--- START ---
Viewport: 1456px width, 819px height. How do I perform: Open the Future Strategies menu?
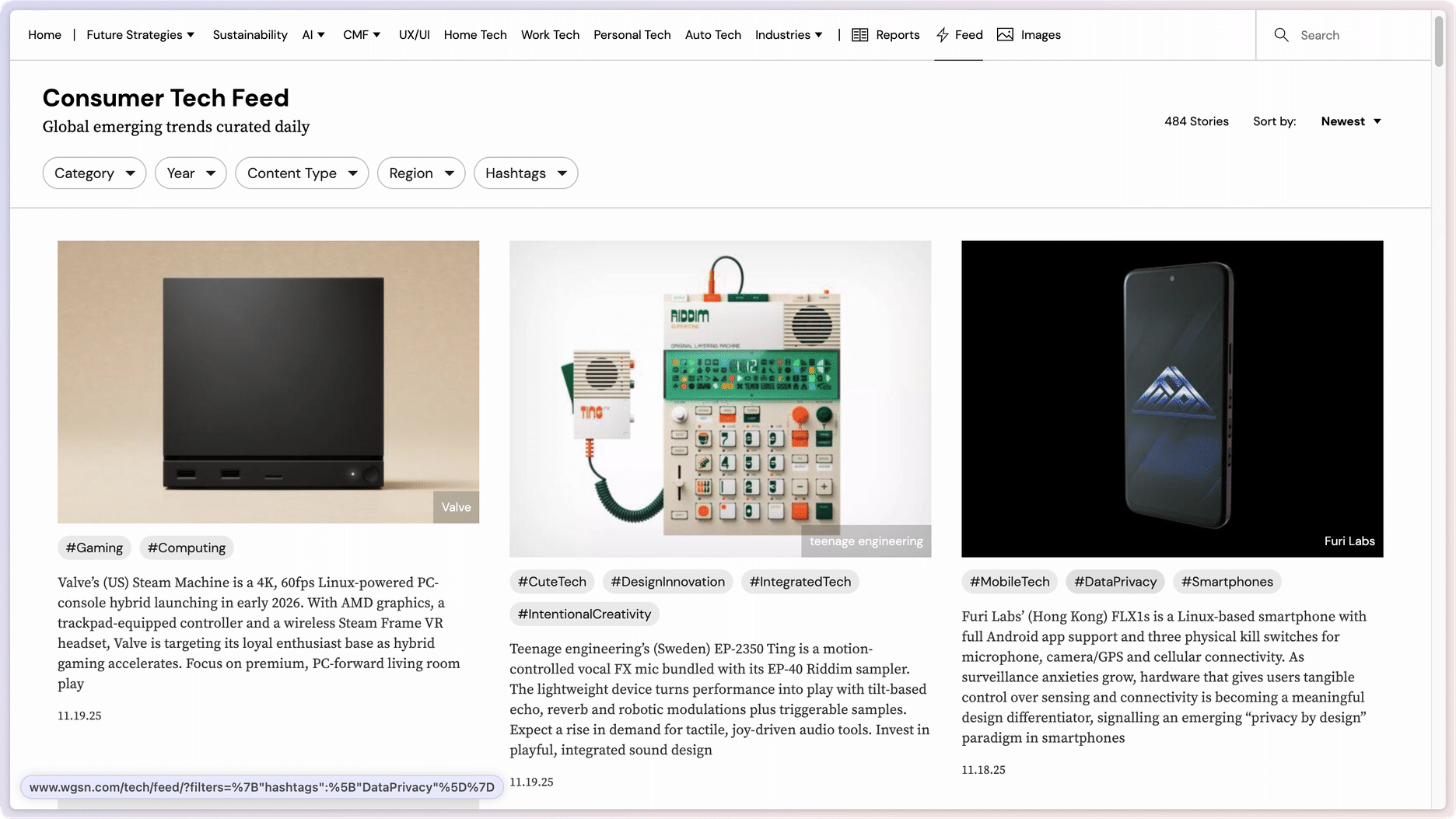(140, 35)
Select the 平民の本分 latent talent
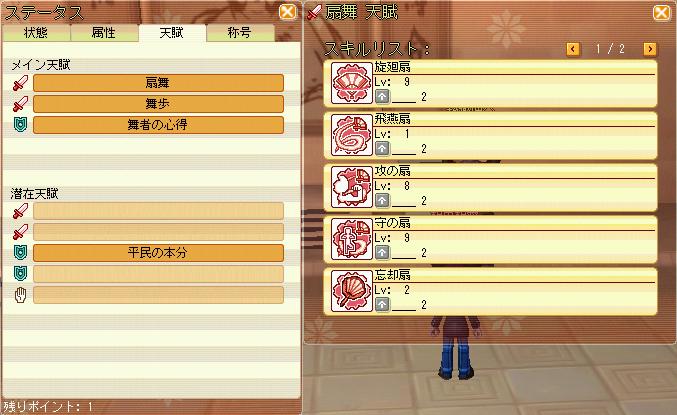677x415 pixels. (158, 253)
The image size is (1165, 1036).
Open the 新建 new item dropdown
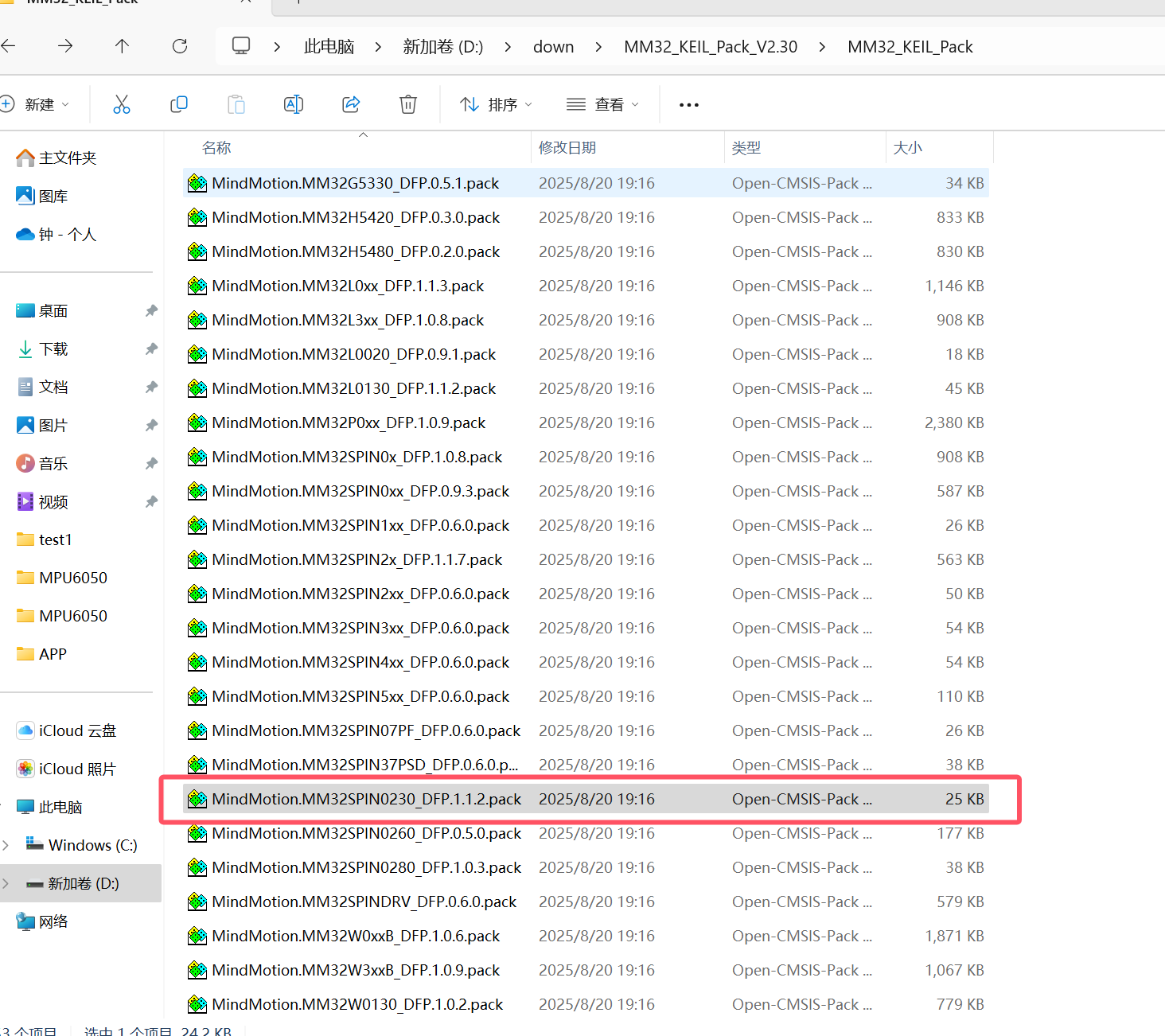tap(37, 104)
--- END ---
*What you have to do:* Pictures are to be omitted. Print exactly the lines from the line containing "The image size is (1165, 1036)." through the final line of the material above, both included.

*Result of the task:*
The image size is (1165, 1036).
Open the 新建 new item dropdown
tap(37, 104)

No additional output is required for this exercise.